§ PROBLEM
Return each line of the material verbatim.

[Start of section]

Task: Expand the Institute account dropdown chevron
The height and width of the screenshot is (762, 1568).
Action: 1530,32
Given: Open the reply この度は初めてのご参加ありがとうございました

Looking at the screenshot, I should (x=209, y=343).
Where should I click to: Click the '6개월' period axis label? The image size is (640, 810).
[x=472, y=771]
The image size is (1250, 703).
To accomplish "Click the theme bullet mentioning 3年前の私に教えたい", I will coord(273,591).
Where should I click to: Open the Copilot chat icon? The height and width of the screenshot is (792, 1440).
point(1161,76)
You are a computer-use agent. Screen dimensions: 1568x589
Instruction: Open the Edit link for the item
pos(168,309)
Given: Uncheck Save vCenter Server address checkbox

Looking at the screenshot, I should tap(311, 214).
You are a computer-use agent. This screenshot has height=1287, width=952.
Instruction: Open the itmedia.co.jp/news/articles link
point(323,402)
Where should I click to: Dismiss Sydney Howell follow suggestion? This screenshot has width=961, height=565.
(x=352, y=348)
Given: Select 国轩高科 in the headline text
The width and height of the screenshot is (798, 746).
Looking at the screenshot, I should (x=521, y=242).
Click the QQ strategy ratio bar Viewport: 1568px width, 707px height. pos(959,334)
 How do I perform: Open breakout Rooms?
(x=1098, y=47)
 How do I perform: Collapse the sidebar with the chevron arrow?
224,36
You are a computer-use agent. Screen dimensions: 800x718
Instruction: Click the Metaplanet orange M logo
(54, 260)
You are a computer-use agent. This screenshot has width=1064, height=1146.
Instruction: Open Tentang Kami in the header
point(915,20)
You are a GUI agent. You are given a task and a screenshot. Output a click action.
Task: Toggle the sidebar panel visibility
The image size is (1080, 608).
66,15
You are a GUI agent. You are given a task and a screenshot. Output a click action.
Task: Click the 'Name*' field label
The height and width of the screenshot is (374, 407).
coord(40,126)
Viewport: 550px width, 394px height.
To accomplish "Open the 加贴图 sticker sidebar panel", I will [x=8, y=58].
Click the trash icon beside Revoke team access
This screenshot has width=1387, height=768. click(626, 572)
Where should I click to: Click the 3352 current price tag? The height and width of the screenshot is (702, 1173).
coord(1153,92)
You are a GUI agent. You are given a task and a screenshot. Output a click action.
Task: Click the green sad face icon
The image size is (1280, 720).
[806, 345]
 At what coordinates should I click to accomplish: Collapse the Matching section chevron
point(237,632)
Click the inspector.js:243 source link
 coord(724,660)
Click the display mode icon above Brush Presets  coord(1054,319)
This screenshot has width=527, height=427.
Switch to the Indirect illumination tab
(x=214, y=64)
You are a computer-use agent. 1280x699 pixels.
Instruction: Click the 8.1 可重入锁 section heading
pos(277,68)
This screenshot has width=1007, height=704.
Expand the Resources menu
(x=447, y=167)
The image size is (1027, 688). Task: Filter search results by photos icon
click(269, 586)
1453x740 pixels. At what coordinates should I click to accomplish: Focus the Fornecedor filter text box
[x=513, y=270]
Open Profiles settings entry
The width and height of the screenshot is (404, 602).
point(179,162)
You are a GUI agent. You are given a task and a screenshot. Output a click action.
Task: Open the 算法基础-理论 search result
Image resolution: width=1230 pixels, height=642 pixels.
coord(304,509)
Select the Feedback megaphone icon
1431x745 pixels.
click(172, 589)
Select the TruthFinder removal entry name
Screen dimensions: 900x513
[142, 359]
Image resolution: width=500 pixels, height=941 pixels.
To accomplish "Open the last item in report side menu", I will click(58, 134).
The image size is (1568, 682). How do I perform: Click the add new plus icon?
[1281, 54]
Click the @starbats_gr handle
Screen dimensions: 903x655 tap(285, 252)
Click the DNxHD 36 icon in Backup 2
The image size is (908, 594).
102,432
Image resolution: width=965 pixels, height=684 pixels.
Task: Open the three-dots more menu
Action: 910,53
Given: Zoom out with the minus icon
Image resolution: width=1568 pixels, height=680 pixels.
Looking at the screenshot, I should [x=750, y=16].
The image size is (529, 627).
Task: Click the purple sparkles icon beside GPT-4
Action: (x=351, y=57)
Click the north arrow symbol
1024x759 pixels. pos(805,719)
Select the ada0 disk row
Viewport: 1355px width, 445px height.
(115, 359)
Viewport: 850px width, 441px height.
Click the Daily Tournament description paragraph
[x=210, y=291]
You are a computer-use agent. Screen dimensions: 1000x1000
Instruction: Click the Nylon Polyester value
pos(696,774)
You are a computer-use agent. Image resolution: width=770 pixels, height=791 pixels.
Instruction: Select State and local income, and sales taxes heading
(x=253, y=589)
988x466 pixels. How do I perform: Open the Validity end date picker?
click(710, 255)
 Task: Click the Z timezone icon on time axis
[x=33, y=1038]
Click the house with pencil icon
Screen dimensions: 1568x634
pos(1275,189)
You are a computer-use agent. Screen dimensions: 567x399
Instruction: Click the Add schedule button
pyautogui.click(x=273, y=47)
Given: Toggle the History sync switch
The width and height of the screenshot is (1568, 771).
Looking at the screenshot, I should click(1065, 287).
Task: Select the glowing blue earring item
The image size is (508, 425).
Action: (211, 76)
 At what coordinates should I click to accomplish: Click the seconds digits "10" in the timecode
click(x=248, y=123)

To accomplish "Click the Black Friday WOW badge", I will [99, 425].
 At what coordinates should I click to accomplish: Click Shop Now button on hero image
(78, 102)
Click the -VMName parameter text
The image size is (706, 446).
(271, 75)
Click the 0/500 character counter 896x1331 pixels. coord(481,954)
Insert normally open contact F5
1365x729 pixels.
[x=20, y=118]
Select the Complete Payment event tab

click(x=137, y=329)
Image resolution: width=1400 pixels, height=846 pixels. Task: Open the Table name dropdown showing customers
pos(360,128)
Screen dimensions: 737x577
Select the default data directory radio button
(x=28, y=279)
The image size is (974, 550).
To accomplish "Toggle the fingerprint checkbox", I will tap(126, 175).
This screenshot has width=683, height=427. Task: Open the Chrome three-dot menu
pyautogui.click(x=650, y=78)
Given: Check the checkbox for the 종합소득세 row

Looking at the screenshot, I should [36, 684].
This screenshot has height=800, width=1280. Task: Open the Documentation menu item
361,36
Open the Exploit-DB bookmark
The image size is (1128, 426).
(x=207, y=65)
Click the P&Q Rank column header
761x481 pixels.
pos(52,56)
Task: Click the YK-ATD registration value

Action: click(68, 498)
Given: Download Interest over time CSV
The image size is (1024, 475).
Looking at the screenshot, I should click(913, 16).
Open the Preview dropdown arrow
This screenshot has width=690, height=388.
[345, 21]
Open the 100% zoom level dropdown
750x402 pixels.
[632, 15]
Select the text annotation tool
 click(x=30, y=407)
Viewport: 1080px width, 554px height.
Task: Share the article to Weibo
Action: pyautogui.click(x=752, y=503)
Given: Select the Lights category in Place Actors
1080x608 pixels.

[End of section]

§ ANSWER SECTION
Task: Expand the Institute account dropdown chevron
The height and width of the screenshot is (762, 1568).
Action: 1530,32
Given: Open the reply この度は初めてのご参加ありがとうございました

Looking at the screenshot, I should (x=209, y=343).
Where should I click to: Click the '6개월' period axis label? The image size is (640, 810).
[x=472, y=771]
The image size is (1250, 703).
To accomplish "Click the theme bullet mentioning 3年前の私に教えたい", I will coord(273,591).
Where should I click to: Open the Copilot chat icon? The height and width of the screenshot is (792, 1440).
point(1161,76)
You are a computer-use agent. Screen dimensions: 1568x589
Instruction: Open the Edit link for the item
pos(168,309)
Given: Uncheck Save vCenter Server address checkbox

Looking at the screenshot, I should tap(311, 214).
You are a computer-use agent. This screenshot has height=1287, width=952.
Instruction: Open the itmedia.co.jp/news/articles link
point(323,402)
Where should I click to: Dismiss Sydney Howell follow suggestion? This screenshot has width=961, height=565.
(x=352, y=348)
Given: Select 国轩高科 in the headline text
The width and height of the screenshot is (798, 746).
Looking at the screenshot, I should (x=521, y=242).
Click the QQ strategy ratio bar Viewport: 1568px width, 707px height. pos(959,334)
 How do I perform: Open breakout Rooms?
(x=1098, y=47)
 How do I perform: Collapse the sidebar with the chevron arrow?
224,36
You are a computer-use agent. Screen dimensions: 800x718
Instruction: Click the Metaplanet orange M logo
(54, 260)
You are a computer-use agent. This screenshot has width=1064, height=1146.
Instruction: Open Tentang Kami in the header
point(915,20)
You are a GUI agent. You are given a task and a screenshot. Output a click action.
Task: Toggle the sidebar panel visibility
The image size is (1080, 608).
66,15
You are a GUI agent. You are given a task and a screenshot. Output a click action.
Task: Click the 'Name*' field label
The height and width of the screenshot is (374, 407).
coord(40,126)
Viewport: 550px width, 394px height.
To accomplish "Open the 加贴图 sticker sidebar panel", I will [x=8, y=58].
Click the trash icon beside Revoke team access
This screenshot has width=1387, height=768. click(626, 572)
Where should I click to: Click the 3352 current price tag? The height and width of the screenshot is (702, 1173).
coord(1153,92)
You are a GUI agent. You are given a task and a screenshot. Output a click action.
Task: Click the green sad face icon
The image size is (1280, 720).
[806, 345]
 At what coordinates should I click to accomplish: Collapse the Matching section chevron
point(237,632)
Click the inspector.js:243 source link
 coord(724,660)
Click the display mode icon above Brush Presets  coord(1054,319)
This screenshot has width=527, height=427.
Switch to the Indirect illumination tab
(x=214, y=64)
You are a computer-use agent. 1280x699 pixels.
Instruction: Click the 8.1 可重入锁 section heading
pos(277,68)
This screenshot has width=1007, height=704.
Expand the Resources menu
(x=447, y=167)
The image size is (1027, 688). Task: Filter search results by photos icon
click(269, 586)
1453x740 pixels. At what coordinates should I click to accomplish: Focus the Fornecedor filter text box
[x=513, y=270]
Open Profiles settings entry
The width and height of the screenshot is (404, 602).
point(179,162)
You are a GUI agent. You are given a task and a screenshot. Output a click action.
Task: Open the 算法基础-理论 search result
Image resolution: width=1230 pixels, height=642 pixels.
coord(304,509)
Select the Feedback megaphone icon
1431x745 pixels.
click(172, 589)
Select the TruthFinder removal entry name
Screen dimensions: 900x513
[142, 359]
Image resolution: width=500 pixels, height=941 pixels.
To accomplish "Open the last item in report side menu", I will click(58, 134).
The image size is (1568, 682). How do I perform: Click the add new plus icon?
[1281, 54]
Click the @starbats_gr handle
Screen dimensions: 903x655 tap(285, 252)
Click the DNxHD 36 icon in Backup 2
The image size is (908, 594).
102,432
Image resolution: width=965 pixels, height=684 pixels.
Task: Open the three-dots more menu
Action: 910,53
Given: Zoom out with the minus icon
Image resolution: width=1568 pixels, height=680 pixels.
Looking at the screenshot, I should [x=750, y=16].
The image size is (529, 627).
Task: Click the purple sparkles icon beside GPT-4
Action: (x=351, y=57)
Click the north arrow symbol
1024x759 pixels. pos(805,719)
Select the ada0 disk row
Viewport: 1355px width, 445px height.
(115, 359)
Viewport: 850px width, 441px height.
Click the Daily Tournament description paragraph
[x=210, y=291]
You are a computer-use agent. Screen dimensions: 1000x1000
Instruction: Click the Nylon Polyester value
pos(696,774)
You are a computer-use agent. Image resolution: width=770 pixels, height=791 pixels.
Instruction: Select State and local income, and sales taxes heading
(x=253, y=589)
988x466 pixels. How do I perform: Open the Validity end date picker?
click(710, 255)
 Task: Click the Z timezone icon on time axis
[x=33, y=1038]
Click the house with pencil icon
Screen dimensions: 1568x634
pos(1275,189)
You are a computer-use agent. Screen dimensions: 567x399
Instruction: Click the Add schedule button
pyautogui.click(x=273, y=47)
Given: Toggle the History sync switch
The width and height of the screenshot is (1568, 771).
Looking at the screenshot, I should click(1065, 287).
Task: Select the glowing blue earring item
The image size is (508, 425).
Action: (211, 76)
 At what coordinates should I click to accomplish: Click the seconds digits "10" in the timecode
click(x=248, y=123)

To accomplish "Click the Black Friday WOW badge", I will [99, 425].
 At what coordinates should I click to accomplish: Click Shop Now button on hero image
(78, 102)
Click the -VMName parameter text
The image size is (706, 446).
(271, 75)
Click the 0/500 character counter 896x1331 pixels. coord(481,954)
Insert normally open contact F5
1365x729 pixels.
[x=20, y=118]
Select the Complete Payment event tab

click(x=137, y=329)
Image resolution: width=1400 pixels, height=846 pixels. Task: Open the Table name dropdown showing customers
pos(360,128)
Screen dimensions: 737x577
Select the default data directory radio button
(x=28, y=279)
The image size is (974, 550).
To accomplish "Toggle the fingerprint checkbox", I will tap(126, 175).
This screenshot has width=683, height=427. Task: Open the Chrome three-dot menu
pyautogui.click(x=650, y=78)
Given: Check the checkbox for the 종합소득세 row

Looking at the screenshot, I should [36, 684].
This screenshot has height=800, width=1280. Task: Open the Documentation menu item
361,36
Open the Exploit-DB bookmark
The image size is (1128, 426).
(x=207, y=65)
Click the P&Q Rank column header
761x481 pixels.
pos(52,56)
Task: Click the YK-ATD registration value

Action: click(68, 498)
Given: Download Interest over time CSV
The image size is (1024, 475).
Looking at the screenshot, I should click(913, 16).
Open the Preview dropdown arrow
This screenshot has width=690, height=388.
[345, 21]
Open the 100% zoom level dropdown
750x402 pixels.
[632, 15]
Select the text annotation tool
 click(x=30, y=407)
Viewport: 1080px width, 554px height.
Task: Share the article to Weibo
Action: pyautogui.click(x=752, y=503)
Given: Select the Lights category in Place Actors
1080x608 pixels.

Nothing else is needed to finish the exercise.